The Outsider (2002) / Romance-Western

MPAA Rated: R for violence and sexual themes
Running Time: 118 min.

Cast: Naomi Watts, Timothy Daly, Thomas Curtis, John Noble, Jason Clarke, Keith Carradine, David Carradine
Director: Randa Haines

Screenplay: Jenny Wingfield

 

 

The setting is Montana in the old West, where a small Amish community has become the target of persecution at the hands of neighboring cattle ranchers, some of whom end up lynching one of them cruelly.  The surviving widow (Watts, The Ring) and son are powerless to fight back, until one day she saves a dying drifter (Daly), nursing him back to health.  The drifter ends up being a no-good murderous thug, but as payment for saving his life, he offers to take care of the menacing rancher for her, but she declines what would be an immoral act in her eyes.  The Amish community disapprove of a strange outsider staying in the widow's house, and rightfully so, as feelings begin to develop between the two that makes her question whether it is right or wrong to live such a repressive life.  Meanwhile, the ranchers want to do a little more killing of their own, especially the only real threat there is, the outsider.

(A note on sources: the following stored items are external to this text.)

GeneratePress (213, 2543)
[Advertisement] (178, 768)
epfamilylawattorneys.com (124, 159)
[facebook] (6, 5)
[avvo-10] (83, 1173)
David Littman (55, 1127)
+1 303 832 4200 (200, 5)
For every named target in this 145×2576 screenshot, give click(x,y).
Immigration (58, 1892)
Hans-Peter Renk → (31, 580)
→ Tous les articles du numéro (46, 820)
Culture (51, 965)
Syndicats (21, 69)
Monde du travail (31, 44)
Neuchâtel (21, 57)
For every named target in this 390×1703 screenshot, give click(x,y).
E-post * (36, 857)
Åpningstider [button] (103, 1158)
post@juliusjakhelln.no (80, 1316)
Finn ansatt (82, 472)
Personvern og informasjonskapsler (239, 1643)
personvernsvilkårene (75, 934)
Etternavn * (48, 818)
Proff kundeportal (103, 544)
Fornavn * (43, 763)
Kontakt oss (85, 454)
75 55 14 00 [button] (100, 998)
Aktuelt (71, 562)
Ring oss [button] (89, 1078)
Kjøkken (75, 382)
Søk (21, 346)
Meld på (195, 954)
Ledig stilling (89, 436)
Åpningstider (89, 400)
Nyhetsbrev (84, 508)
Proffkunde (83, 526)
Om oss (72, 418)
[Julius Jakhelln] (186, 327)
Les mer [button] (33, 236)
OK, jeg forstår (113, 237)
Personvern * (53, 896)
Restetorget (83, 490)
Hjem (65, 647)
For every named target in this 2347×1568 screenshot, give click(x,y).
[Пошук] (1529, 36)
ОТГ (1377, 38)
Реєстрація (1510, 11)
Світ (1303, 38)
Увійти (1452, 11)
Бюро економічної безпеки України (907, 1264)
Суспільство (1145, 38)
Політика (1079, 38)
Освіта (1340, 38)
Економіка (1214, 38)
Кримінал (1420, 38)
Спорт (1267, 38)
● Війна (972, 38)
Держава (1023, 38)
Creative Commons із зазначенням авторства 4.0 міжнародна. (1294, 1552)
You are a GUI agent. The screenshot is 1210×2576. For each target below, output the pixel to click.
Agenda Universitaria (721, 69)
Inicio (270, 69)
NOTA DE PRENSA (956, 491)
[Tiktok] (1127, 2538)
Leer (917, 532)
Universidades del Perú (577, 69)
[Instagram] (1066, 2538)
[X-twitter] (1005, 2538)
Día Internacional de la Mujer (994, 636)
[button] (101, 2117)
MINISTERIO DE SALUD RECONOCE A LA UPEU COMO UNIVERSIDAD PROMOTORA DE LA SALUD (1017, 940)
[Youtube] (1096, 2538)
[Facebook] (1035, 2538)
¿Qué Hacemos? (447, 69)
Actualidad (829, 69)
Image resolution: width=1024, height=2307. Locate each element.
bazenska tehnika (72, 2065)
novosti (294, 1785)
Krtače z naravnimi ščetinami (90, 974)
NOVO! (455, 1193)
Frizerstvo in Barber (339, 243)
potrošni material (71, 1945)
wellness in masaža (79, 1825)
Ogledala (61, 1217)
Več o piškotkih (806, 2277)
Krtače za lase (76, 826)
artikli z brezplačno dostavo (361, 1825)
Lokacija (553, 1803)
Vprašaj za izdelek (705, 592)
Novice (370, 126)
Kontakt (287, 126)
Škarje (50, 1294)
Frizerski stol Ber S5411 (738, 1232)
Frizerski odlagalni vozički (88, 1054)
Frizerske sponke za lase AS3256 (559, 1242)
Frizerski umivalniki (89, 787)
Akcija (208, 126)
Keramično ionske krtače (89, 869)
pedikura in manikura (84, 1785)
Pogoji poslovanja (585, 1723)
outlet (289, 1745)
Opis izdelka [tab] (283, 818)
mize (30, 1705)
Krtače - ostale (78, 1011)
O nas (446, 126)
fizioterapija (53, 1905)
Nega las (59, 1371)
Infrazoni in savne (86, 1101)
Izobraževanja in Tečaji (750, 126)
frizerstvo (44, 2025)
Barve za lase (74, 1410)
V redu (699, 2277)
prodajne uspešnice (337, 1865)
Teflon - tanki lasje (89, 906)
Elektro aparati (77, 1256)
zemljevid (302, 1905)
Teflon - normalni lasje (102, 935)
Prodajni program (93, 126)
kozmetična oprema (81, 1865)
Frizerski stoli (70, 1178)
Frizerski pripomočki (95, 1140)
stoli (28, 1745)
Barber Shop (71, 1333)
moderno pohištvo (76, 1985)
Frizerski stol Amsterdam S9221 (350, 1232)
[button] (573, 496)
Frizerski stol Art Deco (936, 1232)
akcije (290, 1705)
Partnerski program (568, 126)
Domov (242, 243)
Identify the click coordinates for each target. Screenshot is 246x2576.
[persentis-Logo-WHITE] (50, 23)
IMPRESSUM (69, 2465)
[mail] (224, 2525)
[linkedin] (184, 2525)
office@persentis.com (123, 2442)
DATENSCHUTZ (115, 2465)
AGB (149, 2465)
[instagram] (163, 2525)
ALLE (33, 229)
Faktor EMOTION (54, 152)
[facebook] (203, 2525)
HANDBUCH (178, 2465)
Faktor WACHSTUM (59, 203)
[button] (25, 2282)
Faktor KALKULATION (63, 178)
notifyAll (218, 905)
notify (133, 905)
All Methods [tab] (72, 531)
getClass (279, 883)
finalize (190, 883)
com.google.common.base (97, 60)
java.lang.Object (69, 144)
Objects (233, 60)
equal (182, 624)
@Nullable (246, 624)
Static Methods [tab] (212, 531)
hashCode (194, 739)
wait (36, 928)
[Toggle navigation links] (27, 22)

The Western genre isn't exactly known for exploring the feminine side of things often, but in this film written and directed by women, adapted from a book written by a woman, a softer side is explored with a romance, but with wildly mixed results.  The two main actors are surprisingly good in an unfamiliar storyline, with Tim Daly (of TV's "Wings", Basic) in particular totally transforming his normally affable personality into one that is initially quite menacing.  The predictable softening of his steel exterior at the hands of Watts proves to be too soon to swallow, and the side story of a woman coming to grips between following her heart and staying on the path of righteousness gives the overall film a level of artifice and contrivance that makes for less interesting fare. 

Unless you thoroughly enjoy the acting of Watts or Daly, The Outsider is nothing you haven't seen cycled through many times before in older and better Westerns (Angel and the Badman is comparable).  Even the inclusion of the forbidden Amish love aspect has been done before, most notably in the Harrison Ford flick, Witness.  As a Western that is more accessible to women, it offers some passable entertainment for the typical viewers of the Lifetime channel, but for those looking for more solid entertainment, the pickings are mighty slim.